Jordan Houtby
- Born: November 1, 1991 (age 33)
- Nationality: Canadian
- Height: 6 ft 3 in (1.91 m)
- Weight: 180 pounds (82 kg)
- Shoots: Right
- Position: Defense
- NLL draft: 22nd overall, 2013 Minnesota Swarm
- NLL team: Georgia Swarm
- MSL team: Brooklin Redmen
- Pro career: 2014–

= Jordan Houtby =

Canadian lacrosse player (born 1991)

Jordan Houtby (born November 1, 1991) is a professional lacrosse player with the Georgia Swarm of the National Lacrosse League and the Brooklin Redmen of Major Series Lacrosse. Hailing from St. Catharines, Ontario, Houtby began his Canadian amateur career with the Jr. B St. Catharines Spartans before being called up to the Jr. A St. Catharines Athletics. He played for the Athletics through 2012, when he was traded to the Whitby Warriors for their playoff run. Houtby was drafted 22nd overall in the 2013 MSL Draft by the Brooklin Redmen, and made his debut for the Redmen that summer. Houtby attended Holy Cross Catholic Secondary School in St.
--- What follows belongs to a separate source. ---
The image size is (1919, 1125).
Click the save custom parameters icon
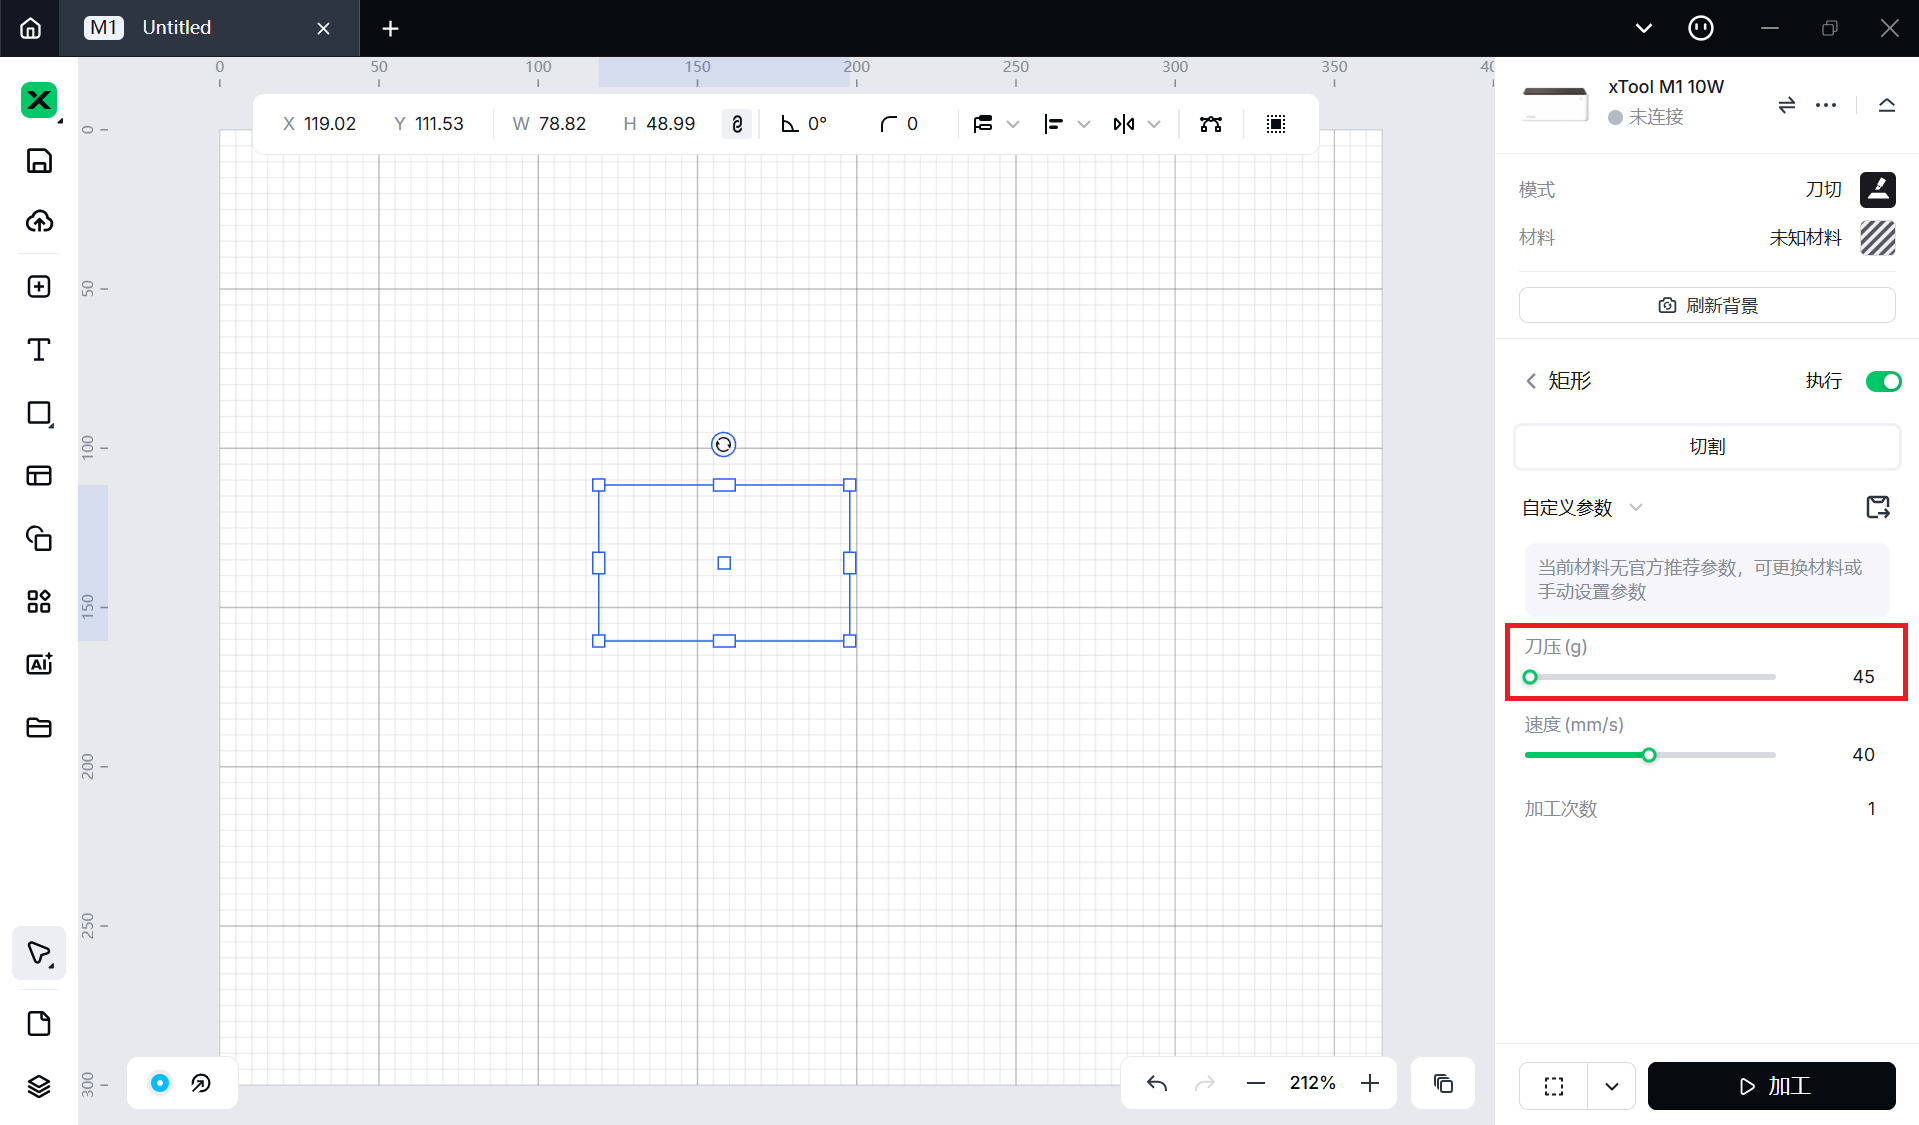click(1877, 507)
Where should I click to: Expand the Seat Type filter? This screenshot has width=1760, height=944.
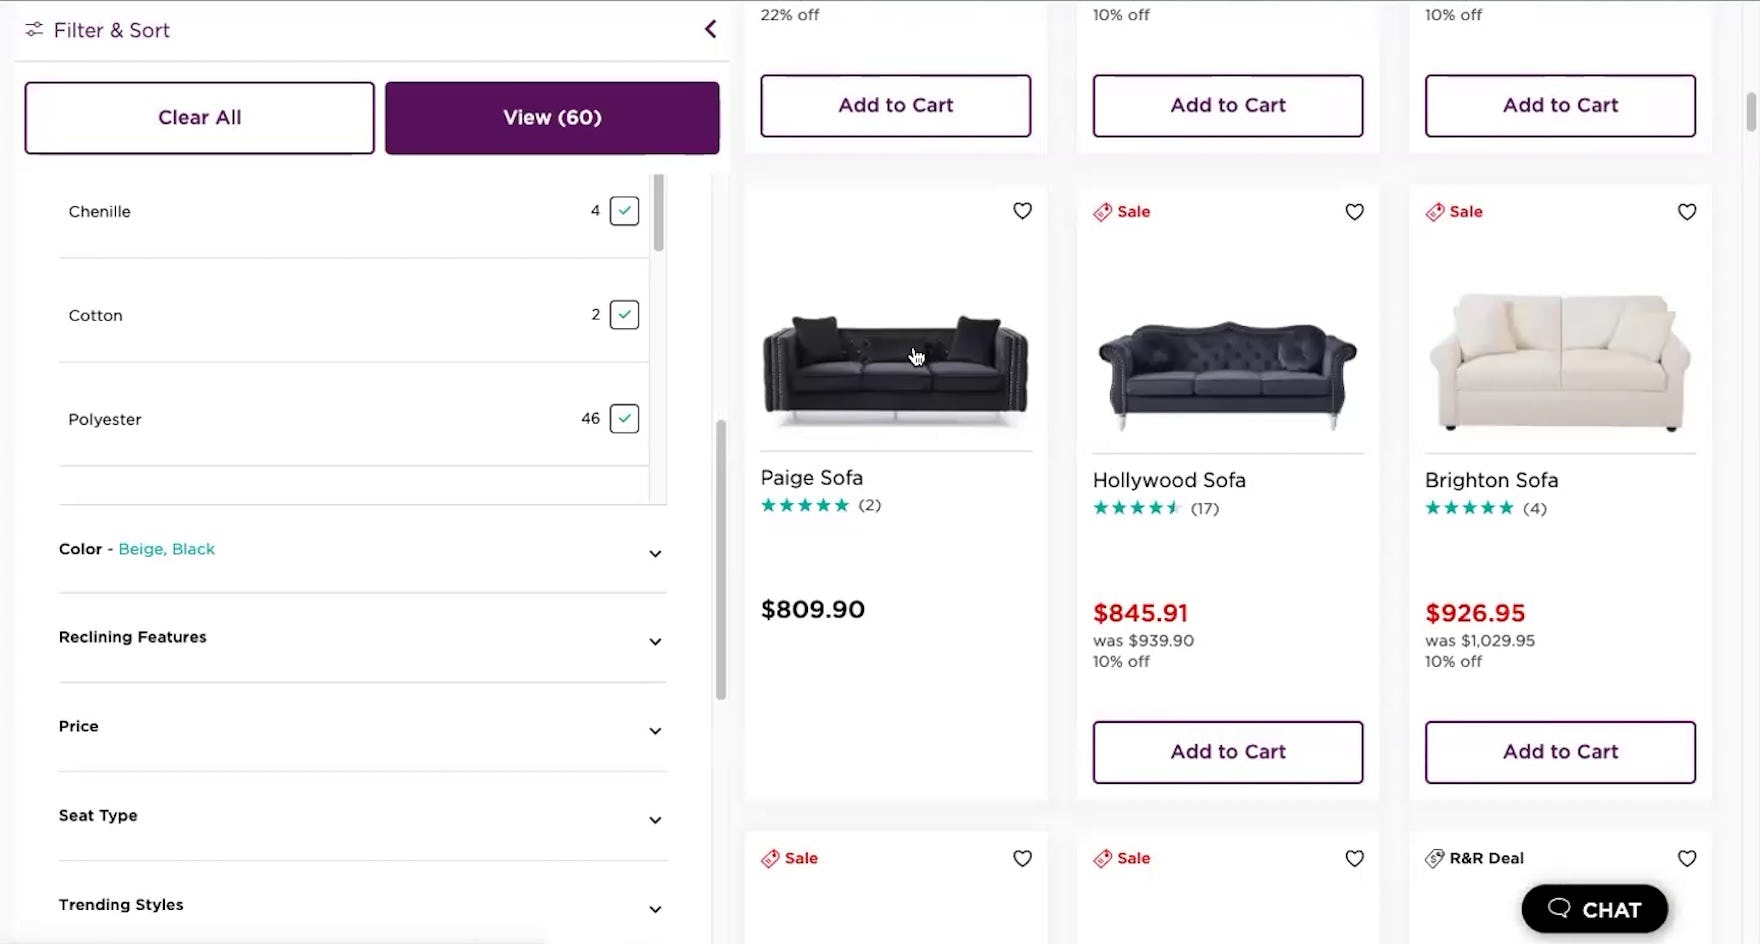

Catharines, with whom he won regional championships in 2007 and 2008, and went on to play lacrosse at the Detroit Titans, where he was named MAAC Long Stick Midfield Player of the Year in 2011 and 2012.

Houtby was drafted in the fourth round of the 2013 NLL Draft, and played 6 games during his rookie season. He was re-signed to a one-year contract extension after his rookie campaign.